Relatives and family friends can sometimes provide care for children because their parents are unable to do so.
Are you worried about the safety or welfare of a child?

If you think a child or young person may be in immediate danger, call 999. Otherwise contact us on 020 8314 6660 or out of hours call 020 8314 6000.

Sometimes birth parents are not able to provide care for their child, this responsibility is taken on by a family member such as a grandparent or sibling. 

If you are looking after a child of a relative. This may be on an informal or formal basis. It can be just for a short time to help out or it can be permanent. 
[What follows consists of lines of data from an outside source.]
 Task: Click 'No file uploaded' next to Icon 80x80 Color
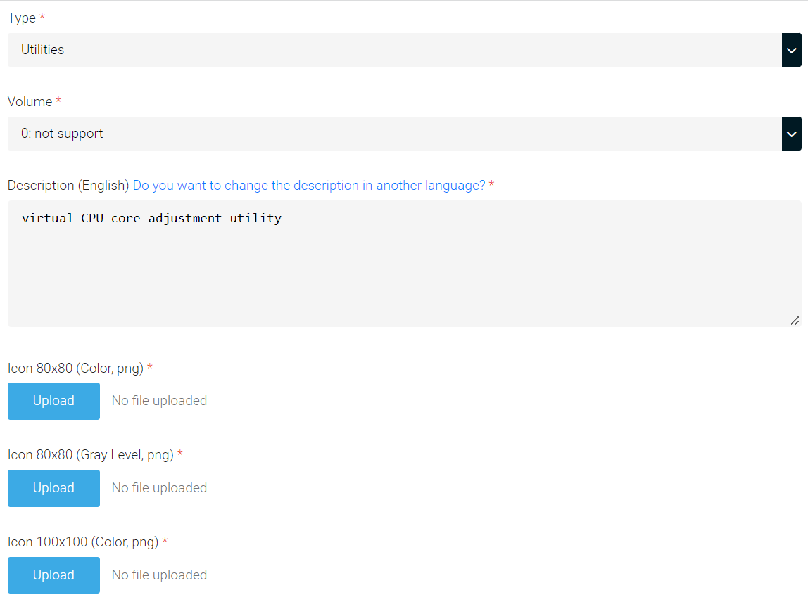[x=158, y=400]
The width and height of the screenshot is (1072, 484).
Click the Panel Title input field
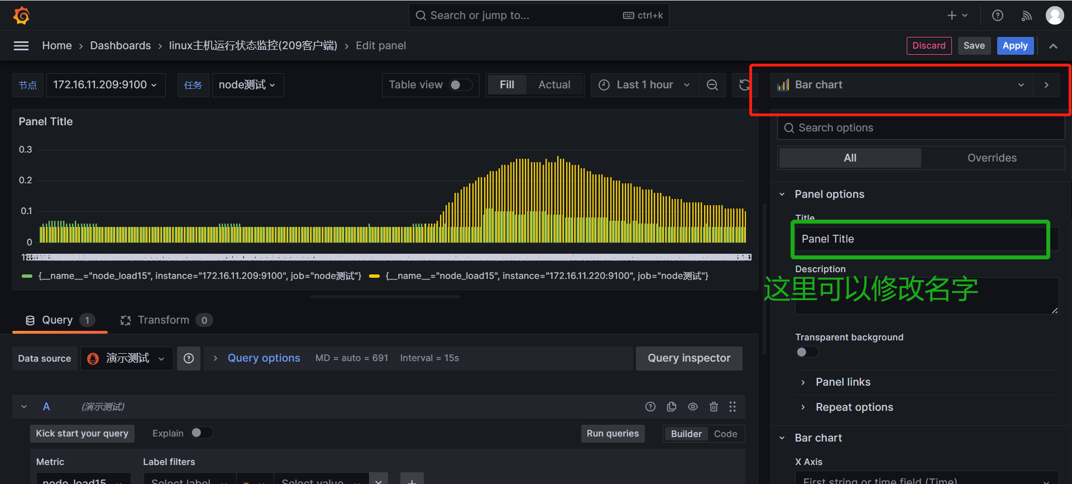(x=920, y=239)
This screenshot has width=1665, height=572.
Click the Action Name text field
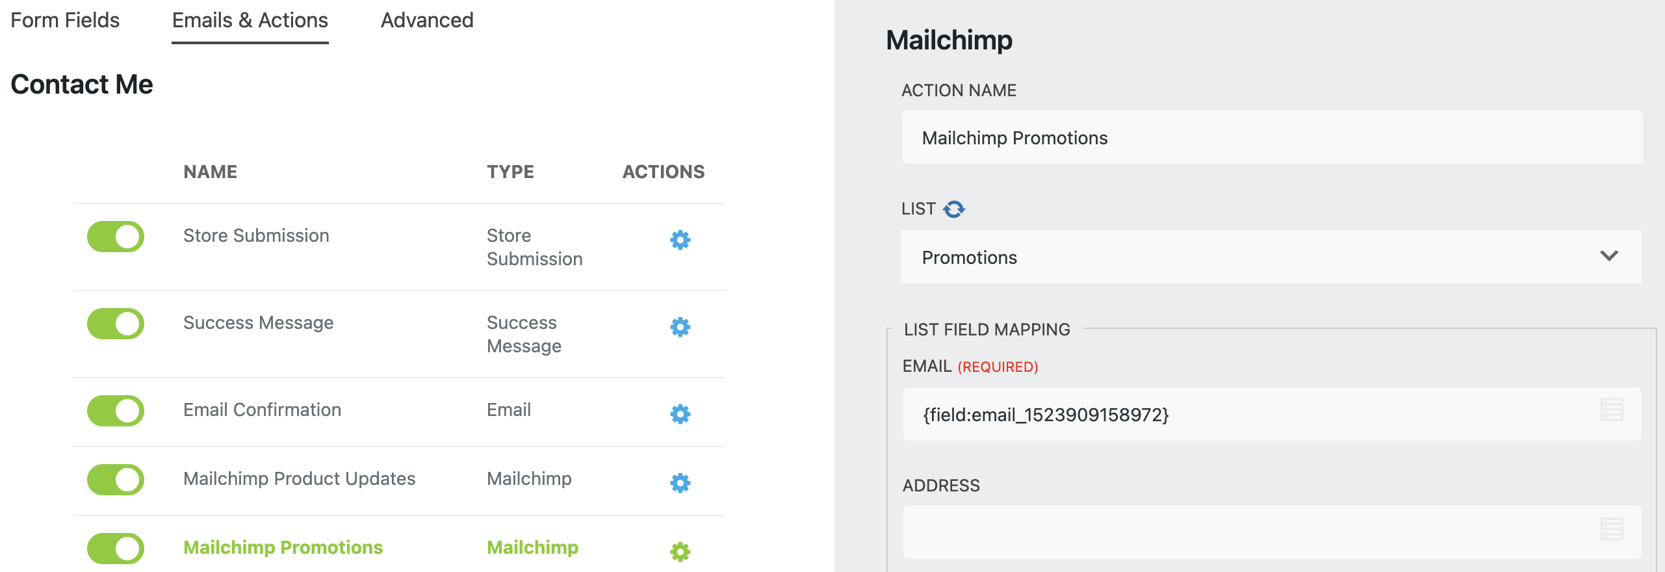coord(1271,138)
Sometimes, it is necessary for us to formalise the arrangement through a legal order, such as a Special Guardianship or by approving a kinship carer as a long-term or temporary-connected person's foster carer, depending on the child's needs. Every family's situation is different.   

If you are approved as a temporary connected persons foster carer, your name will be added to the fostering register. 
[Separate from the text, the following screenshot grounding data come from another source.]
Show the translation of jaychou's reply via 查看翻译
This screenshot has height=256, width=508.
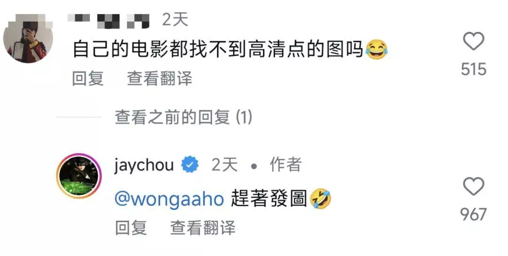tap(203, 227)
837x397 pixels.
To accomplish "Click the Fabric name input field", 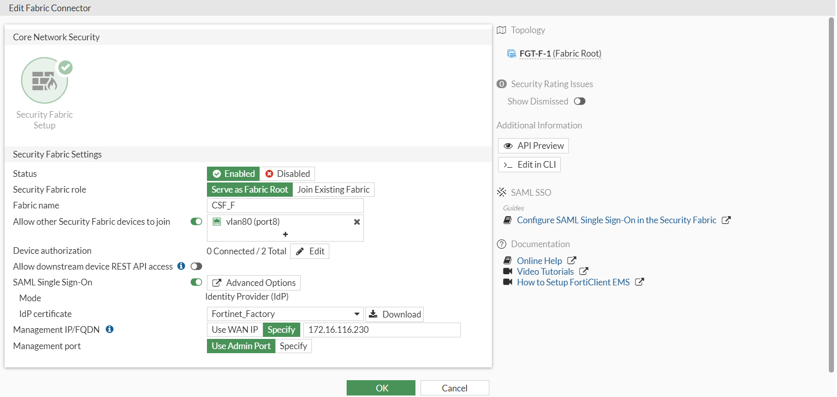I will (x=285, y=205).
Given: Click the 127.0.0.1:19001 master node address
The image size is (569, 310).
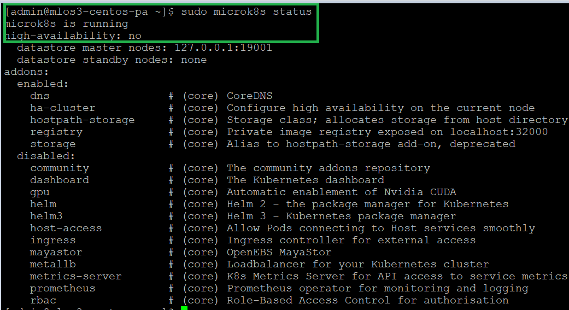Looking at the screenshot, I should pos(223,48).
Other forms of friends and family care arrangements

When children are unable to live with their birth family, arrangements to live with family and friends is always the priority and the first choice that we want to make for children and young people.

In some circumstances, families make their own arrangements and ask someone in their network to step in and offer care.

If this arrangement is not a close relative and extends beyond 28 days, this then is a private fostering arrangement and the parents, the private foster carer and any other professional who is aware of this situation, must notify us via the MASH service, by emailing mashagency@lewisham.gov.uk or calling 020 8314 8018.

A close relative is defined as step-parents, grandparents, brothers, sisters, uncles or aunts (whether of full blood, half blood or marriage/affinity).

In circumstances where the child cannot return to the birth parent’s care, the current carers can apply for a Special Guardianship Order, or a Child Arrangement Order (CAO) and will be encouraged to do so, if they are suitable to secure these longer-term arrangements, and this is in the best interests of the child or young person.